As the third solution to solve the above-mentioned problems, the present invention provides the electrolyzed water generating method, wherein after chlorine containing gas evolved from the storage tank of anodic electrolyte is collected and mixed with chlorine containing gas evolved in the anode chamber, the mixed chlorine containing gas is come in contact with the dissolution fluid to be dissolved to produce acidic electrolyzed water free from alkaline-metal chloride.
As the fourth solution to solve the above-mentioned problems, the present invention provides the electrolyzed water generating method, wherein a two compartment cell comprising a cathode which is porous body and a cation exchange membrane closely adhered to the porous cathode is applied and the cation exchange membrane is pushed to the porous cathode by making the back pressure of the anode chamber larger than that of the cathode chamber.
As the fifth solution to solve the above-mentioned problems, the present invention provides the electrolyzed water generating method, wherein electrolysis is carried out by applying anodic electrolyte in which alkaline-metal chloride is dissolved at 10 wt % or more.
As the sixth solution to solve the above-mentioned problems, the present invention provides the electrolyzed water generating method, wherein the contact and dissolution time of the electrolytically generated chlorine containing gas with the dissolution fluid is 0.05 seconds or more per 1 ml of the gas.

◆ **DATASET EXCERPTS**:
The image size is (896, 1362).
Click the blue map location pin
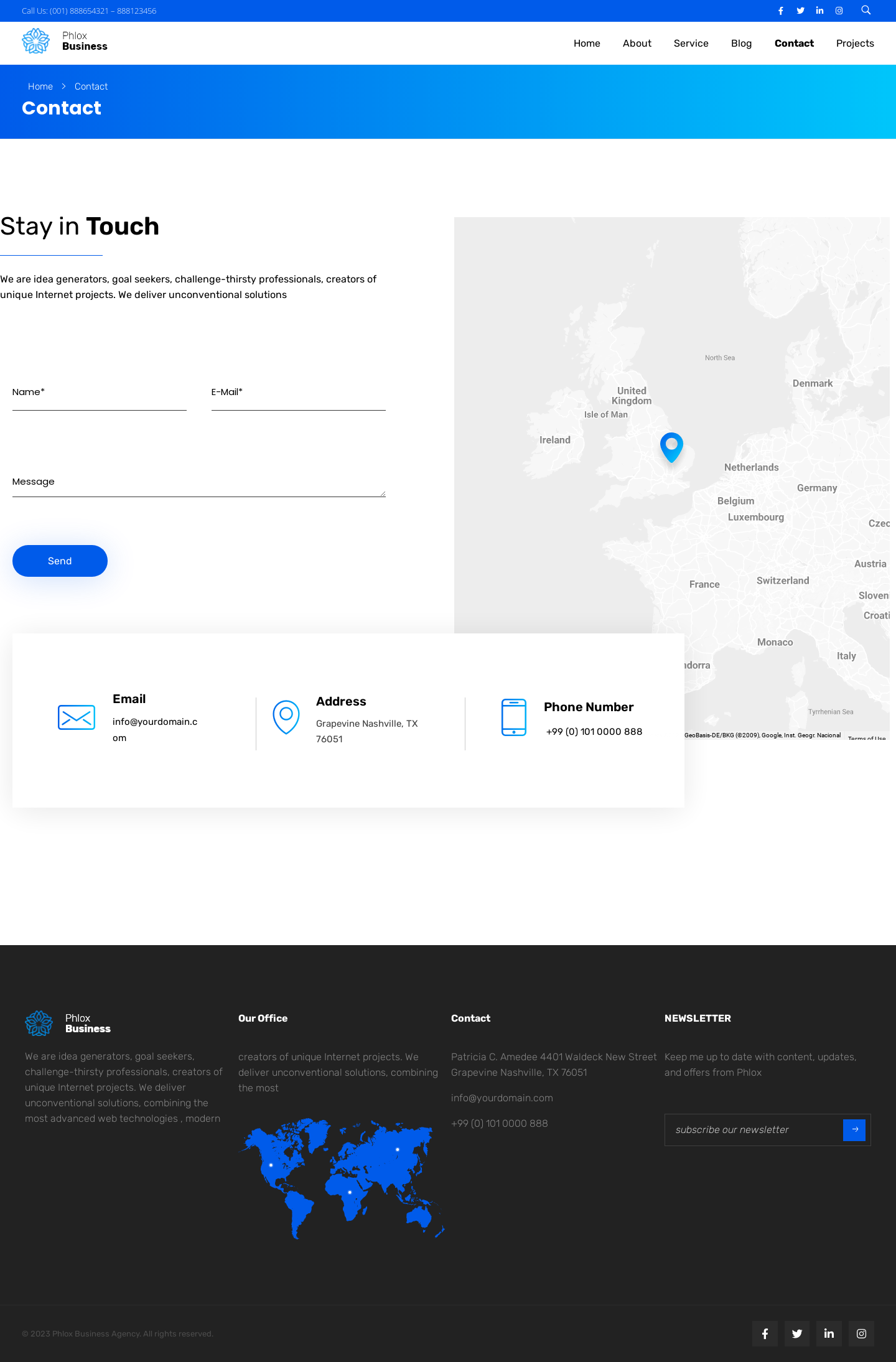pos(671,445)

--

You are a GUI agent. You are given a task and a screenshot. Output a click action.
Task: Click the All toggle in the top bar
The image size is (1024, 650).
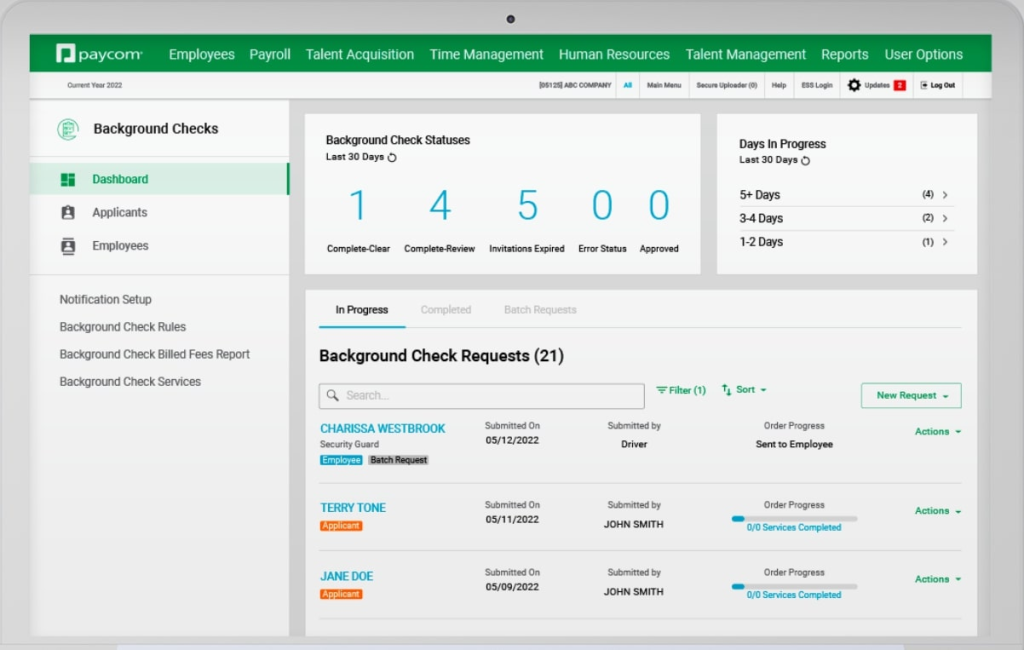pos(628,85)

◆ **INSTRUCTION**: Please copy the passage on electrolyzed water generation from "As the fifth" up to and including "wt % or more.", substituting "anolyte" for "anodic electrolyte".

◆ **EXERCISE ANSWER**:
As the fifth solution to solve the above-mentioned problems, the present invention provides the electrolyzed water generating method, wherein electrolysis is carried out by applying anolyte in which alkaline-metal chloride is dissolved at 10 wt % or more.